Boer mag langer mest uitrijden
Door de extreem natte weersomstandigheden van de afgelopen periode komen boeren in de knel met het uitrijden van hun dierlijke mest. Daarom heeft minister Femke Wiersma van Landbouw, Visserij, Voedselzekerheid en Natuur (LVVN) dinsdag besloten om de uitrijperiode van dierlijke mest op grasland in heel Nederland te verlengen tot en met 15 september.
Dat komt neer op een twee weken uitstel ten opzichte van de normale regelgeving. De mest is nodig om het gewas en de bodem van de juiste mineralen te voorzien, laat het ministerie weten. Dierlijke mest voegt organische stof toe aan de bodem, wat goed is voor de bodemstructuur en biodiversiteit, aldus LVVN.
Door de extreem natte weersomstandigheden was het voor boeren het hele voorjaar lastig om hun land te bewerken. Op veel plekken in Nederland kon dierlijke mest daardoor niet op tijd kon worden uitgereden. Vanaf 1 september zouden boeren kunstmest moeten gebruiken, terwijl ze de zogeheten plaatsingsruimte voor dierlijke mest niet altijd volledig hebben benut.

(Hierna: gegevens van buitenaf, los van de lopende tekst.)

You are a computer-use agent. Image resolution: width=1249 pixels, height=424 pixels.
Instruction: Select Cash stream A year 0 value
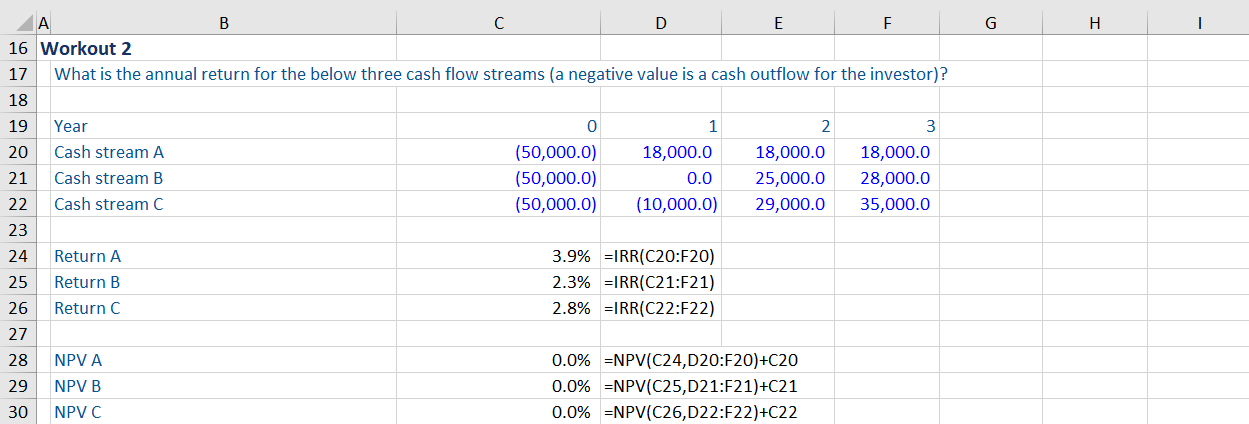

Die plaatsingsruimte blijft wel gewoon van kracht: boeren mogen niet meer mest uitrijden dan wettelijk is toegestaan.
Tevens voorkomt de minister met haar besluit dat extra mest op de mestmarkt moet worden aangeboden, wat de druk op die markt zou vergroten.
Het besluit om de uitrijperiode te verlengen, is genomen op basis van een advies van een expertcommissie van wetenschappers op het vlak van waterkwaliteit en plantengroei, het KNMI en vertegenwoordigers van sector. Volgens de commissie heeft de verlenging geen nadelige effecten op de water- en bodemkwaliteit.